Given request
Output the lines of the data records as a JSON list of strings, one string per line and with blank lines skipped, from the first line through the line containing "click(x=202, y=135)". Omit the pictures from your answer.

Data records
____________________

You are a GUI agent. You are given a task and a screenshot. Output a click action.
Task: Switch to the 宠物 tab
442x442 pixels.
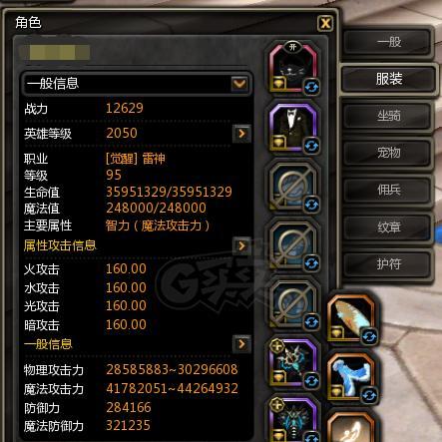tap(388, 153)
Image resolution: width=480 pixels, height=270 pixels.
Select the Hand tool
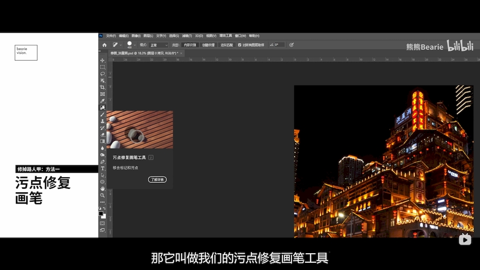pyautogui.click(x=102, y=189)
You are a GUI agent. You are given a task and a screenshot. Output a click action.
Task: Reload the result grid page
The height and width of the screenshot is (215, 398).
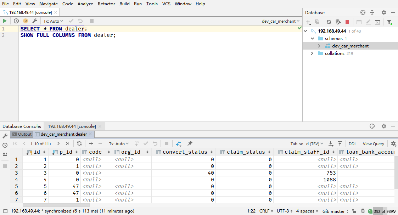click(79, 143)
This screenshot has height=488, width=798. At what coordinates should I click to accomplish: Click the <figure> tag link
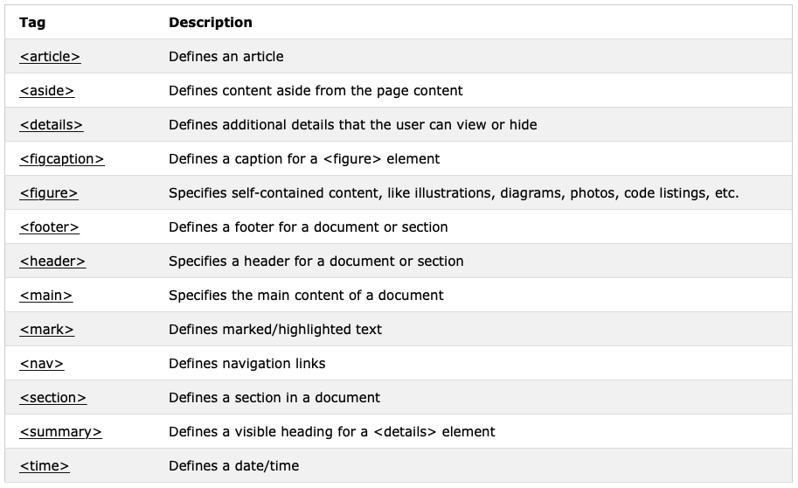[x=48, y=193]
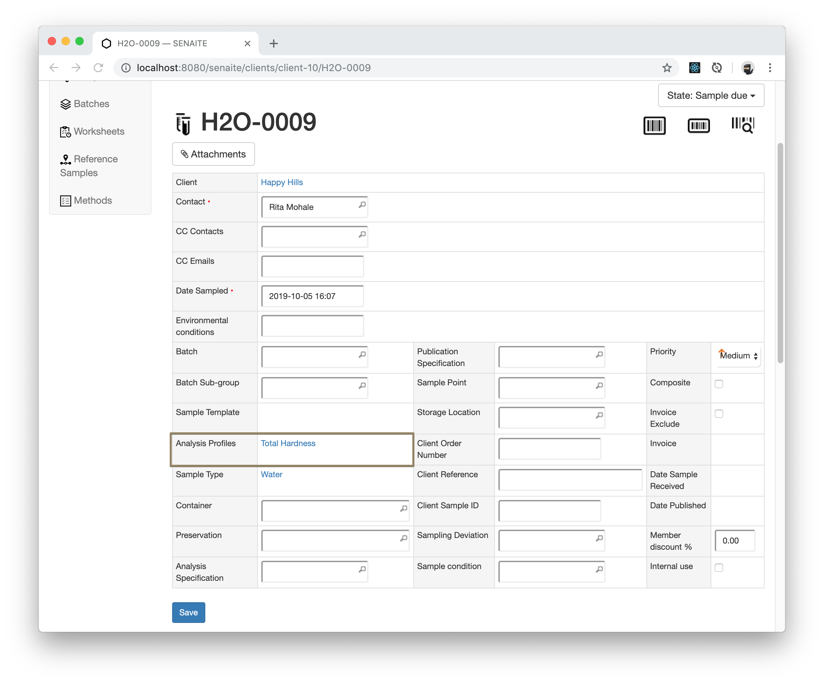Click the Happy Hills client link
Viewport: 824px width, 683px height.
click(x=281, y=181)
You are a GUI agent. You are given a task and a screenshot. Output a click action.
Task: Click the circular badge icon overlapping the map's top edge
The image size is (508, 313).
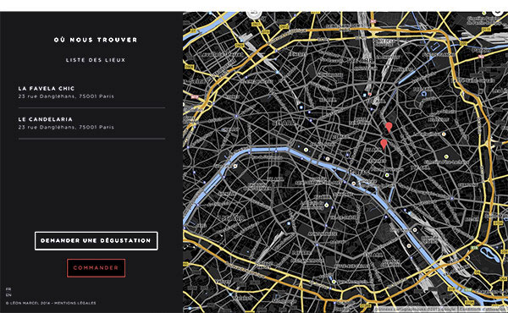(x=254, y=14)
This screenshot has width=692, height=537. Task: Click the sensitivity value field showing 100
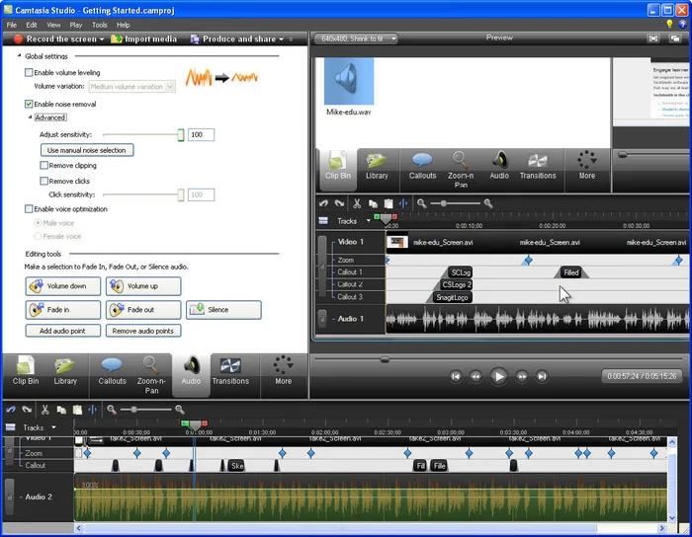click(x=202, y=135)
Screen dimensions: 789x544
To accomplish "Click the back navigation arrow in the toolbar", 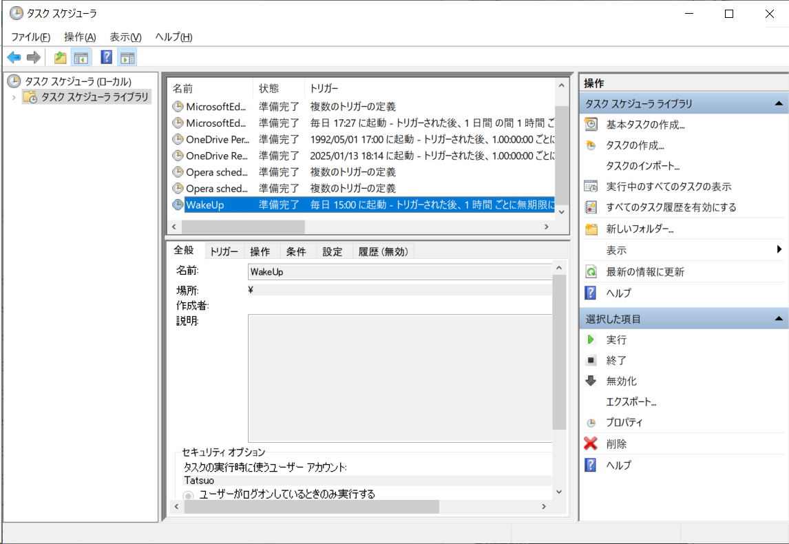I will (x=13, y=57).
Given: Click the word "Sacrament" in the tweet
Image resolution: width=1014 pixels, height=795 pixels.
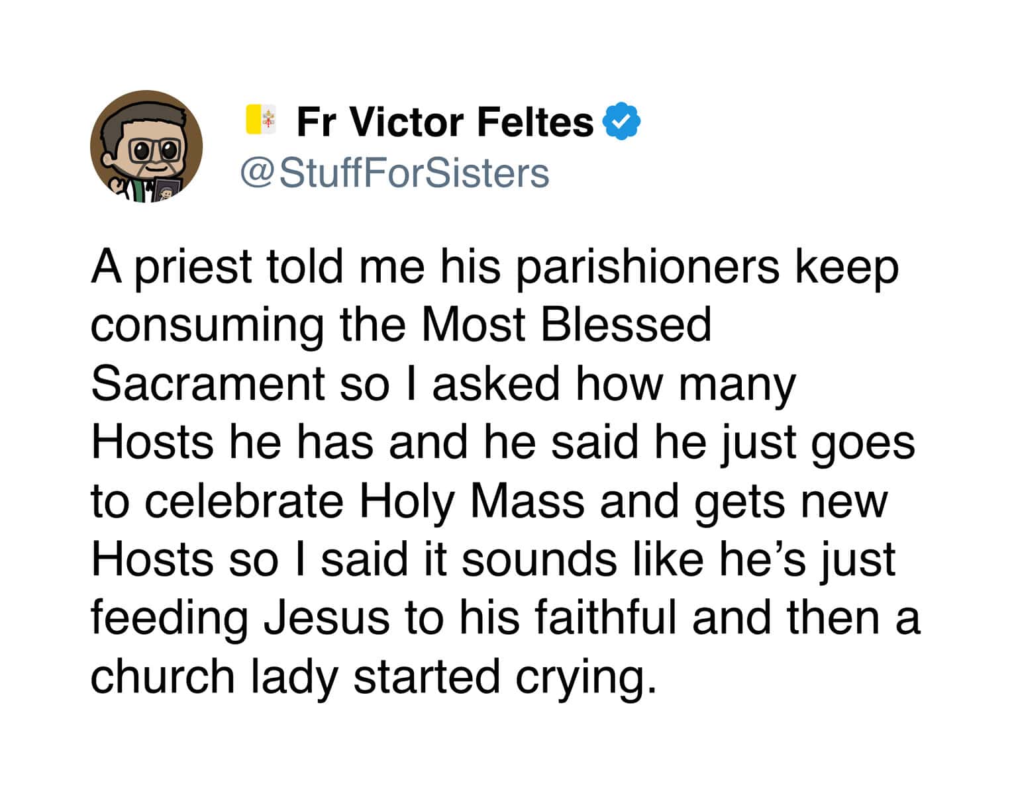Looking at the screenshot, I should (208, 383).
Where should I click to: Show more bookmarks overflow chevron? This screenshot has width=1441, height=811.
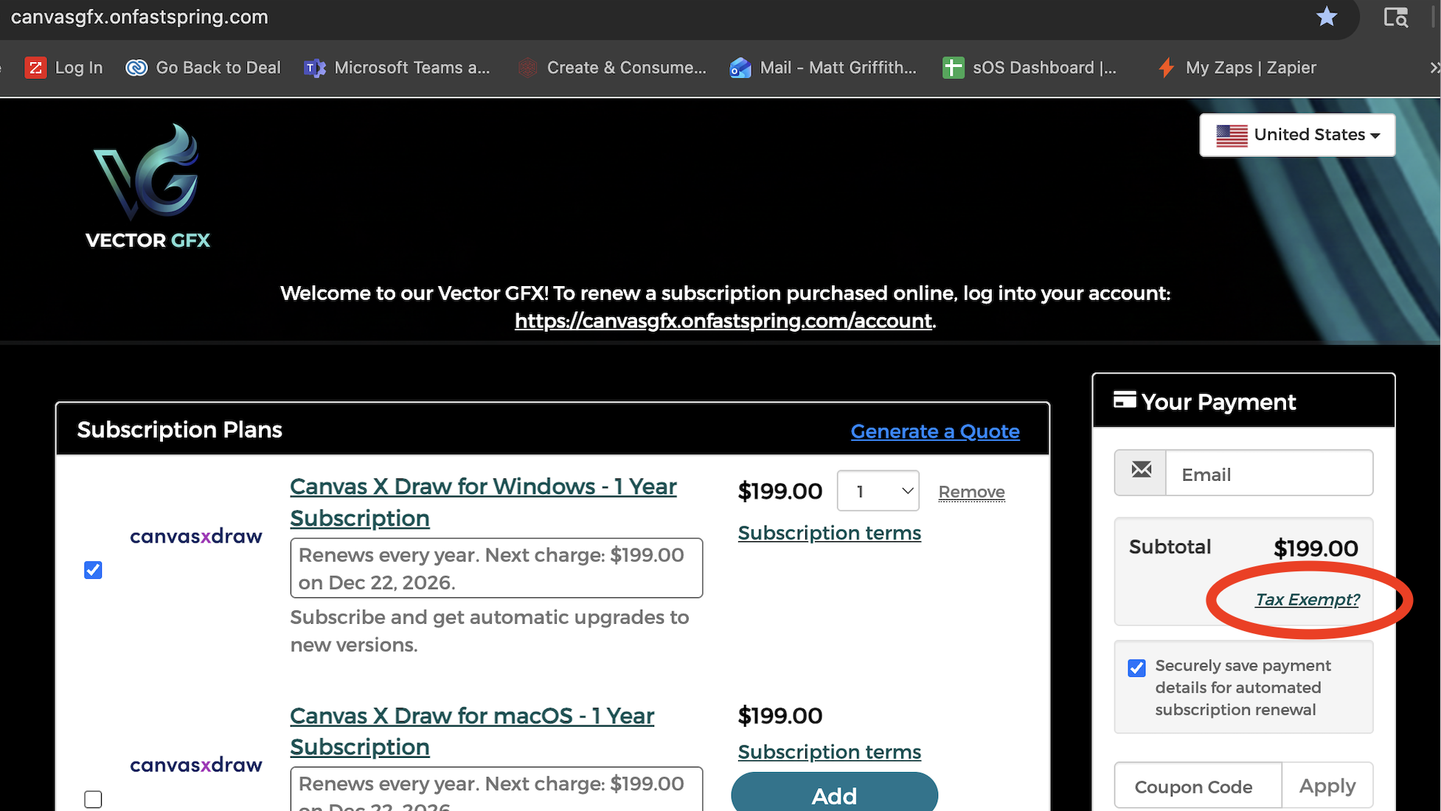[1433, 68]
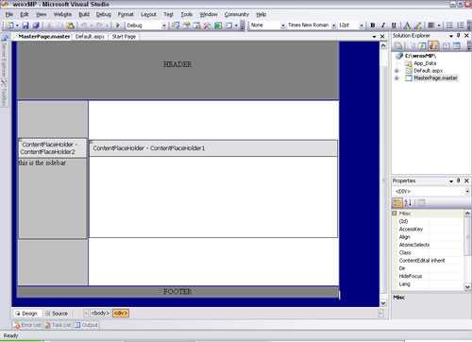This screenshot has height=342, width=472.
Task: Click the Save All icon
Action: pyautogui.click(x=36, y=26)
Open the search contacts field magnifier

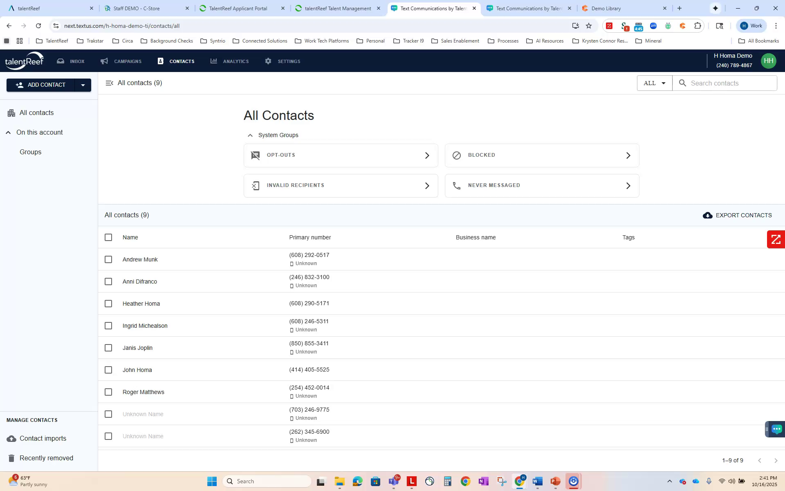pos(682,83)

____________________

Solution to this task
[
  "You are a GUI agent. You are given a task and a screenshot. Output a click action.",
  "Task: Switch to the 宠物 tab",
  "442x442 pixels.",
  "tap(388, 153)",
  "Image resolution: width=480 pixels, height=270 pixels.",
  "Select the Hand tool",
  "pyautogui.click(x=102, y=189)",
  "You are a GUI agent. You are given a task and a screenshot. Output a click action.",
  "Task: Reload the result grid page",
  "The height and width of the screenshot is (215, 398).",
  "click(79, 143)",
  "This screenshot has height=488, width=798. At what coordinates should I click to accomplish: Click the <figure> tag link",
  "[x=48, y=193]",
  "Click the Happy Hills client link",
  "Viewport: 824px width, 683px height.",
  "click(x=281, y=181)",
  "You are a GUI agent. You are given a task and a screenshot. Output a click action.",
  "Task: Click the circular badge icon overlapping the map's top edge",
  "The image size is (508, 313).",
  "(x=254, y=14)",
  "This screenshot has width=692, height=537. Task: Click the sensitivity value field showing 100",
  "click(x=202, y=135)"
]